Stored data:
* * * * * * * * *

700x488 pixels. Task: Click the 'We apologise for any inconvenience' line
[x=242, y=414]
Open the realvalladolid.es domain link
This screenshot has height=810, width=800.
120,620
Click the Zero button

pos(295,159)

* * * * * * * * *

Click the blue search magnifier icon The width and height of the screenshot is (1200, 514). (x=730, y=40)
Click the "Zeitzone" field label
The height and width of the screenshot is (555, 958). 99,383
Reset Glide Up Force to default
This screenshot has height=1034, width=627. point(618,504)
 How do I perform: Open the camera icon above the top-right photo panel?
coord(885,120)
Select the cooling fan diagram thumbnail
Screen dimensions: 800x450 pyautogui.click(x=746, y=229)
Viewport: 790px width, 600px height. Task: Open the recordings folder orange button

* * * * * * * * *

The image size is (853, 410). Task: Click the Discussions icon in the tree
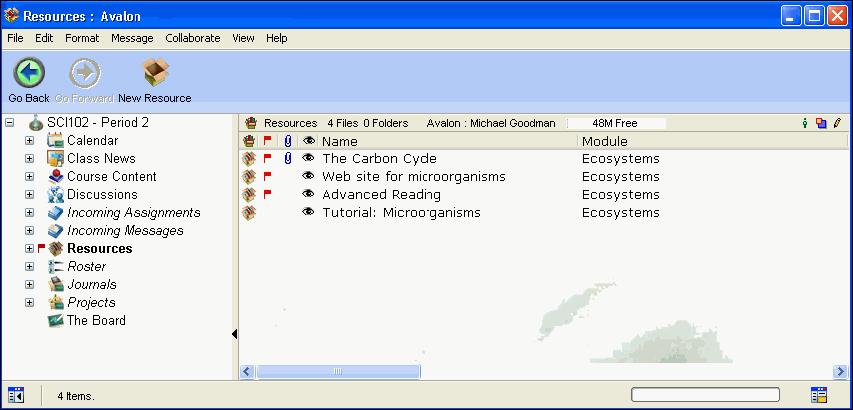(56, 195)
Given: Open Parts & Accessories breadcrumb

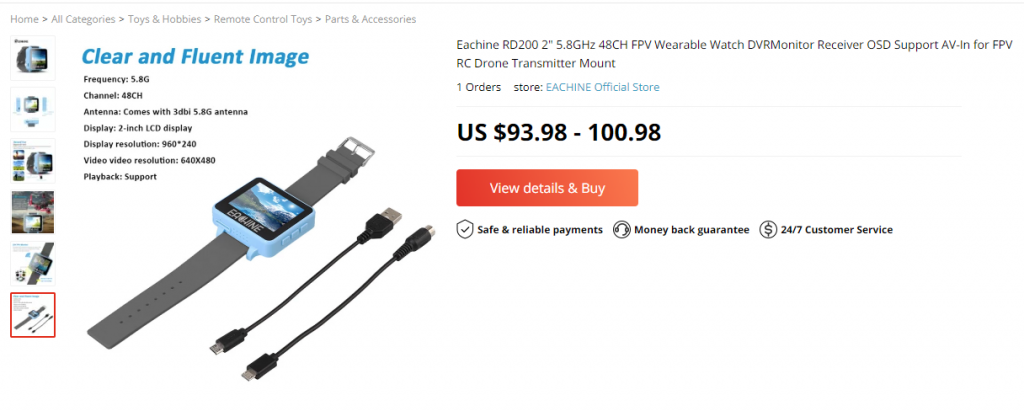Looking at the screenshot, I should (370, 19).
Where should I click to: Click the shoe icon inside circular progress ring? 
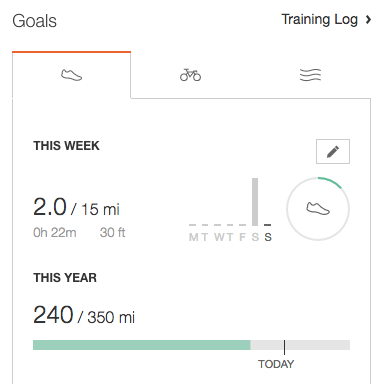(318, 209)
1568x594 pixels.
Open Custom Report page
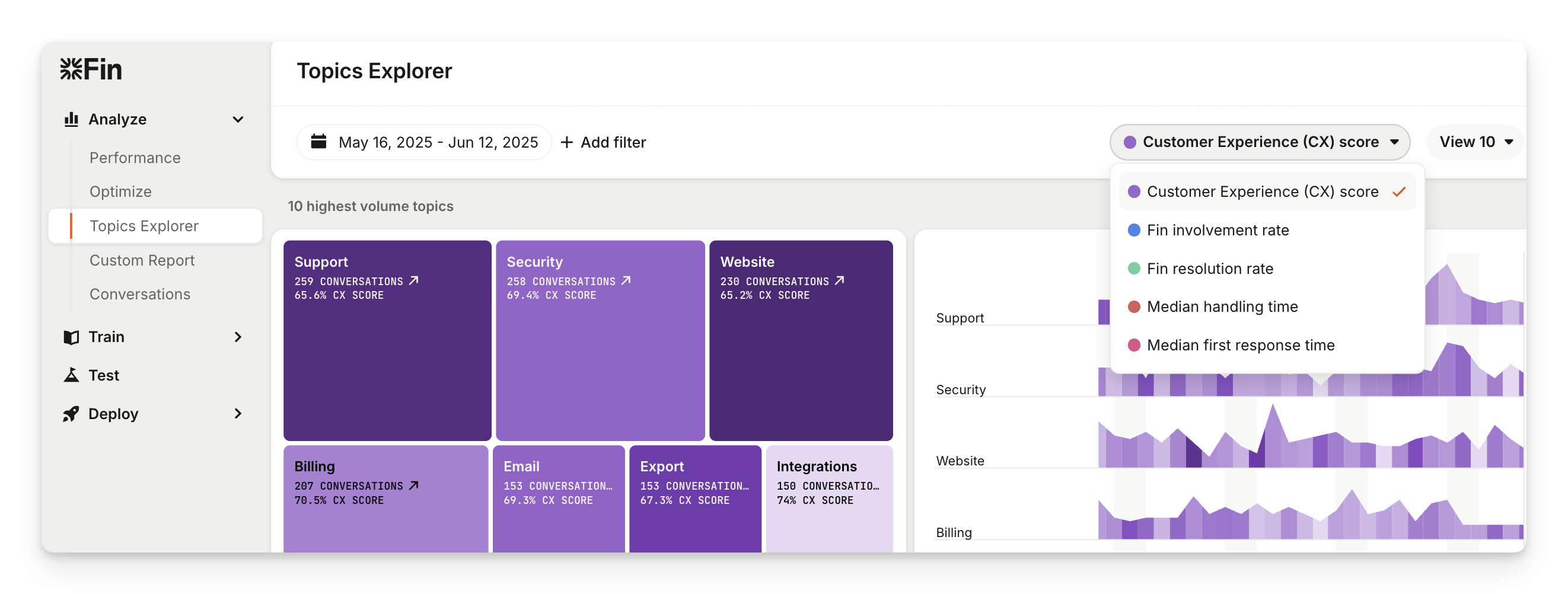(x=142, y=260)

* * * * * * * * *

*ASSIGNMENT*.
Only those lines of the entries above that run from the line containing "How do I perform: Open" to the line containing "Viewport: 790px width, 600px", both included, should be transcribed exactly.

*EXERCISE RESULT*.
 How do I perform: Open the camera icon above the top-right photo panel?
coord(885,120)
Select the cooling fan diagram thumbnail
Screen dimensions: 800x450 pyautogui.click(x=746, y=229)
Viewport: 790px width, 600px height. Task: Open the recordings folder orange button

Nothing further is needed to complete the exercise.